Re: Bidi issues from Martin Duerst on 2003-08-07 (public-iri@w3.org from August 2003)

From: Martin Duerst <duerst@w3.org>
Date: Thu, 07 Aug 2003 10:55:18 -0400
To: IETF IMAA list <ietf-imaa@imc.org>, ietf-imaa@imc.org
Cc: public-iri@w3.org
Message-Id: <4.2.0.58.J.20030807103622.053204e8@localhost>
Hello Roy,

Adam provides a pretty good explanation. We have also adopted
very much the same rules for IRIs (which contain domain names).
For the current (internal) draft, see
http://www.w3.org/International/iri-edit/draft-duerst-iri.html#Bidi
and please also have a look at the examples at
http://www.w3.org/International/iri-edit/BidiExamples.

Some more details below.

[I have copied public-iri@w3.org because I'm mentioning the IRI solution]

At 02:41 03/08/07 +0000, Adam M. Costello wrote:

>Roy Badami <roy@gnomon.org.uk> wrote:

>As for IMAA, I have no doubt that some sort of bidi check is needed for
>the local part, for the same reasons it is needed for domain labels.
>And I have no doubt that the bidi check in Stringprep is sufficient and
>overkill, just as it is for domain labels.  The only difference is how
>much overkill.  Consider the address foo.bar@example.net.  Stringprep
>is applied to "example" and to "net" independently, but it is applied
>to "foo.bar" all together.  Therefore there might exist strings that
>would be valid domain names but not valid local parts.

Yes, in particular if e.g. foo is Arabic and bar is Latin, or so.
Sounds like a rather strict restriction to me that there should be
absolutely no way to fit these two alphabets into the local part.
But I guess Roy and others can judge better how much pain that
will be in practice.


>I'm not sure--it
>depends on how ASCII dots influence the bidi algorithm.

No, it doesn't depend on the bidi algorithm, just on stringprep.

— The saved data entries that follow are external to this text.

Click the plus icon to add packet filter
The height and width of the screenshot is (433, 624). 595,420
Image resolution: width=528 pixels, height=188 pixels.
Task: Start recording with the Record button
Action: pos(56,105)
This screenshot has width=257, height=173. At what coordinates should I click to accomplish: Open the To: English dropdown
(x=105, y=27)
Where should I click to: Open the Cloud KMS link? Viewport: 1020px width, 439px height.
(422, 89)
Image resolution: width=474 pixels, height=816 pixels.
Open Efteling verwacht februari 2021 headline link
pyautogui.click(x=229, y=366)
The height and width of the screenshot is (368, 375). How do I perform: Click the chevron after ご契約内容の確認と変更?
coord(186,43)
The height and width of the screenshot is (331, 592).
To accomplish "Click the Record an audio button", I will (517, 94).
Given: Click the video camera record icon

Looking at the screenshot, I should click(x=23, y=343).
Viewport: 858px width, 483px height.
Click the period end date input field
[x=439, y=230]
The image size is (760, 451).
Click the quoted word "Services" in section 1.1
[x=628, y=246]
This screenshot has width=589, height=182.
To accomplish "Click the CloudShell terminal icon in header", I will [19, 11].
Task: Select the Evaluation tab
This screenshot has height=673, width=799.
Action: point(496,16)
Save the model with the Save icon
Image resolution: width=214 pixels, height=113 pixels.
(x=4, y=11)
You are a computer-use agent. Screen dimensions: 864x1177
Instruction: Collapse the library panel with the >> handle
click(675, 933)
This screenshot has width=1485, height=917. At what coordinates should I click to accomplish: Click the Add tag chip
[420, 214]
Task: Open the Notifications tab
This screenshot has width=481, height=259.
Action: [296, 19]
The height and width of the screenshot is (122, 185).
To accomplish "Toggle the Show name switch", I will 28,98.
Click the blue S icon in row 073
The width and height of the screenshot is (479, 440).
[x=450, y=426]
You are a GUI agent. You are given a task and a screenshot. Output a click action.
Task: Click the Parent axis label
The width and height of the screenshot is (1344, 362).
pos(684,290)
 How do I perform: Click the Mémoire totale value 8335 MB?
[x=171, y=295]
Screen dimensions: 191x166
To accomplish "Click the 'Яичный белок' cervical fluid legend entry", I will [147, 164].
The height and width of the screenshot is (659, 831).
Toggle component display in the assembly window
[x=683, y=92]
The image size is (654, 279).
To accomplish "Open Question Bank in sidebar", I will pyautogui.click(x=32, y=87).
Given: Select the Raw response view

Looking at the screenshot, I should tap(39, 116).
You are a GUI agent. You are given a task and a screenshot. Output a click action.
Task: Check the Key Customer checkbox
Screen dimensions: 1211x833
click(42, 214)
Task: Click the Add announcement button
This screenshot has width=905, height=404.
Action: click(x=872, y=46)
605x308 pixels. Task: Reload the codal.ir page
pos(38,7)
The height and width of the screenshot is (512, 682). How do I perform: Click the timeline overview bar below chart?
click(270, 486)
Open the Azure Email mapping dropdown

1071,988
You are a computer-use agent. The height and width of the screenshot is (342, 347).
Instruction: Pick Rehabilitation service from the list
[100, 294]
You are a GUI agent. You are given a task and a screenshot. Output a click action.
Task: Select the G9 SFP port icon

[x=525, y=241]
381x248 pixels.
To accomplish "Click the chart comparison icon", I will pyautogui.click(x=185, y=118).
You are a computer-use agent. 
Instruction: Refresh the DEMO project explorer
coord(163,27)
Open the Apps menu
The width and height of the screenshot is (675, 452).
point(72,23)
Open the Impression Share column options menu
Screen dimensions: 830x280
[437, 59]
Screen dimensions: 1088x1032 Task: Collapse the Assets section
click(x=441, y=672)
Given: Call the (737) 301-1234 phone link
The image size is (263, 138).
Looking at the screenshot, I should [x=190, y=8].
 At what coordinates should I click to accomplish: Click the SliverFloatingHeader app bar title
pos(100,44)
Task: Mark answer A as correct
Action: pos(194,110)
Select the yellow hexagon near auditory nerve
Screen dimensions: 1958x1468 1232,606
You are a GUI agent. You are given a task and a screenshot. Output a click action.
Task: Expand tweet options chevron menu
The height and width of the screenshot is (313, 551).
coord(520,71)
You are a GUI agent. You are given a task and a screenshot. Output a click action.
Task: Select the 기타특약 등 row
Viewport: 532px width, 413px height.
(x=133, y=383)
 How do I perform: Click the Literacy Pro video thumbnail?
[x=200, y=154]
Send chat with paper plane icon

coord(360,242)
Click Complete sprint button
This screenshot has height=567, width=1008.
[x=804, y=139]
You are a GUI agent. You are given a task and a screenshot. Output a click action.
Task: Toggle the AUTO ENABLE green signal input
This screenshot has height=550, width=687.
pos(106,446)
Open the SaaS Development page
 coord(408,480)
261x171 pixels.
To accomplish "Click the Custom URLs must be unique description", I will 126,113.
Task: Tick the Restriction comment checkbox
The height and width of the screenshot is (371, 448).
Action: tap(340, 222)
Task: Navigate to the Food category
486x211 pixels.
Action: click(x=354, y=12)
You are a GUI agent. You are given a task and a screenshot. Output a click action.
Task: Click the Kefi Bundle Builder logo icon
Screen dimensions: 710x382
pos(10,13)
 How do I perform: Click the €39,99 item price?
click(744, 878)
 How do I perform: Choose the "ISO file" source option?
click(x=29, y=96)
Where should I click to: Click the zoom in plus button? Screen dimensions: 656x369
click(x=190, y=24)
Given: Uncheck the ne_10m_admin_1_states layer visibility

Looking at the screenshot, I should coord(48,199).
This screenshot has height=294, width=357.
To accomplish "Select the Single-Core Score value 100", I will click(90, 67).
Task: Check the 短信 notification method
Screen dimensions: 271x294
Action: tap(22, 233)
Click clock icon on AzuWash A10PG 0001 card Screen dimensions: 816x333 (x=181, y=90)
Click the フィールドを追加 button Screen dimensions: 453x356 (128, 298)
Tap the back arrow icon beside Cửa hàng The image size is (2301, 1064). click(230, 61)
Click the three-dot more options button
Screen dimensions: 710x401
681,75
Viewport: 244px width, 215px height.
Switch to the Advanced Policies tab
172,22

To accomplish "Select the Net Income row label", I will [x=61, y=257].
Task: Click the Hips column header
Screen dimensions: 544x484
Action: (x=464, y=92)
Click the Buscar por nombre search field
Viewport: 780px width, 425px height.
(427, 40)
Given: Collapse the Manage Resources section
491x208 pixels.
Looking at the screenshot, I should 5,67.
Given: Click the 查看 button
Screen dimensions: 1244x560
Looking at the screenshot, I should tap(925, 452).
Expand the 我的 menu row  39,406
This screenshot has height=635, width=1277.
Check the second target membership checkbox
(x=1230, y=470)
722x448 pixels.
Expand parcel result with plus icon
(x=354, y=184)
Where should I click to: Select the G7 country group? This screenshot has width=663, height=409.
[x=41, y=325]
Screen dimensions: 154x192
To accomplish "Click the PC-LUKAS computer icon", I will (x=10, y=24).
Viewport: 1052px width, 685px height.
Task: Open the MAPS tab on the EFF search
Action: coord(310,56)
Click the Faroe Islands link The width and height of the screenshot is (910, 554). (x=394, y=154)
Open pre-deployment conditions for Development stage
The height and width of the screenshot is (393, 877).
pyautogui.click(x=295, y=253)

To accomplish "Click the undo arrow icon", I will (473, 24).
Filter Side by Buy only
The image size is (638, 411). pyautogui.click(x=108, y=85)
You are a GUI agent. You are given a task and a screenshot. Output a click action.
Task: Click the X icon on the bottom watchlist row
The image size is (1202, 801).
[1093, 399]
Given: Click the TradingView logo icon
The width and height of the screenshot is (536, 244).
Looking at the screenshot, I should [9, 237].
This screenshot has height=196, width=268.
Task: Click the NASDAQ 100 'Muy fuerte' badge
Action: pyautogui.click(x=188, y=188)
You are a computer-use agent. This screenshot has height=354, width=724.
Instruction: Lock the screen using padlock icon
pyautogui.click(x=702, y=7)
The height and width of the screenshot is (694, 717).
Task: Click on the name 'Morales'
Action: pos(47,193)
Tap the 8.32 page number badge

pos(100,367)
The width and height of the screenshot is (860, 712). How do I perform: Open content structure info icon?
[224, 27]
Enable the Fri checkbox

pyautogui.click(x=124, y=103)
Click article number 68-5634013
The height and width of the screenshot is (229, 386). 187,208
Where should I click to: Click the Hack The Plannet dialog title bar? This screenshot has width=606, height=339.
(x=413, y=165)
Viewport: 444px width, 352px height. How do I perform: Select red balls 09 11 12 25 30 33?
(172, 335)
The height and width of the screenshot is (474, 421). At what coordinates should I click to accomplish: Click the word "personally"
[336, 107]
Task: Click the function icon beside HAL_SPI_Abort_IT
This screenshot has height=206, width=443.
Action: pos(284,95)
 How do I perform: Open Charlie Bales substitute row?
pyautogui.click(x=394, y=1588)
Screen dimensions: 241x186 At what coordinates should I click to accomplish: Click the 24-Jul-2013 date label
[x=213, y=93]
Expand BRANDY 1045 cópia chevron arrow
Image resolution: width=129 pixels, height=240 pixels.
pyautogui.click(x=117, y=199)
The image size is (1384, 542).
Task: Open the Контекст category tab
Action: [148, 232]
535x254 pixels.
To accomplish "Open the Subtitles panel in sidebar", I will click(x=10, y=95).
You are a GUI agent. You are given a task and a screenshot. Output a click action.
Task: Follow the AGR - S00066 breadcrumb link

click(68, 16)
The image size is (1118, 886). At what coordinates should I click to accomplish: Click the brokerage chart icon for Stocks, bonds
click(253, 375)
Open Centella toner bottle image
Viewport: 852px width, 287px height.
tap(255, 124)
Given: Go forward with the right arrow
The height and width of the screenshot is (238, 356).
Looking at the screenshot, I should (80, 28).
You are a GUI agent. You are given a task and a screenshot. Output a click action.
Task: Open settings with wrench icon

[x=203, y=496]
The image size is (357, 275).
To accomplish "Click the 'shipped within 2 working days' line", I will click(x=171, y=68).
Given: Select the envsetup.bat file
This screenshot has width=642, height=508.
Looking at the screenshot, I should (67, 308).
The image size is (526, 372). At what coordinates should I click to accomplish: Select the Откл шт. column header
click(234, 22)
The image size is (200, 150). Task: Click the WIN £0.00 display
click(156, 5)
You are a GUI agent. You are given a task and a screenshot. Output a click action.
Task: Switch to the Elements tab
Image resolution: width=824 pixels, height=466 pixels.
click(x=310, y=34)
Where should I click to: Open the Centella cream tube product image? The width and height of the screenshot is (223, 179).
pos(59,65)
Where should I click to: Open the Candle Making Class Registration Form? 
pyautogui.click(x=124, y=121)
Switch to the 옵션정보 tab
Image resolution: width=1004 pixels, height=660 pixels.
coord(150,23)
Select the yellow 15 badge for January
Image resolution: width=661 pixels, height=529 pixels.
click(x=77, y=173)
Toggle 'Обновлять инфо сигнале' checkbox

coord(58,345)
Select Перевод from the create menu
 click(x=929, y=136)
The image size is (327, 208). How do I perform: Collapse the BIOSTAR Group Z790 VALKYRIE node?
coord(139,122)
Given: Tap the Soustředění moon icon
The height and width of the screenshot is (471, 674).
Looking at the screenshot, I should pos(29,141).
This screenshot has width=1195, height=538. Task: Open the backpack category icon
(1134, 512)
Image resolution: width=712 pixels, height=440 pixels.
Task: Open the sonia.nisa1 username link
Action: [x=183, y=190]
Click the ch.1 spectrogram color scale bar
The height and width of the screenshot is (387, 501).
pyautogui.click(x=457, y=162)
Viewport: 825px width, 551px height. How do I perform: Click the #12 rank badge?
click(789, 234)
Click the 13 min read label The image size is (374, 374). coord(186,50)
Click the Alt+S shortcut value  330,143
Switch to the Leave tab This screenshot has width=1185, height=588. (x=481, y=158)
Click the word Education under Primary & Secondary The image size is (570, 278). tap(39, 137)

>But that might be a good thing.  The user interface might understand
>that example.net is a domain name composed of labels, and would be able
>to override the bidi algorithm if necessary to preserve the proper order
>of the labels.  But the local part is an opaque string (except possibly
>when viewed by the mail exchanger for example.net) and is therefore
>fully subject to the bidi algorithm, and therefore needs the protection
>of having Stringprep's bidi check applied to the whole thing.

Please note that currently, IDNA does not specify how to display
domain names. IMAA may do that, but I don't think it does.
For IRIs, we have decided that the only context an application
needs is to know is that overall, this is an identifier. This
simplifies implementation quite a bit. In many cases, in particular
for all-rtl cases, this knowledge is not even necessary, and even
if an IRI is not embedded in explicit LTR context, the single
missing bit still can be guessed easily.

This is based on feedback we have received both from Israelis
and from Arabs. For example, whenever Arabs have presented
Arabic domain names, they always did it as MOC.BARA.BEW
(inverting not only each component of web.arab.com, but
also the order of the labels) rather than BEW.BARA.MOC
(just inverting the labels internally).

The solution makes it easier for people without any specific
knowledge of IRI/mail address/domain name syntax to read
these things in the right order.

So the proposed display algorithm for IRIs doesn't need any
internal knowledge of the IRI (or email address, or domain
name) structure. So there is no need to apply the bidi check
to the whole left hand part if that's not deemed appropriate.


Regards,    Martin.
Received on Thursday, 7 August 2003 11:04:58 UTC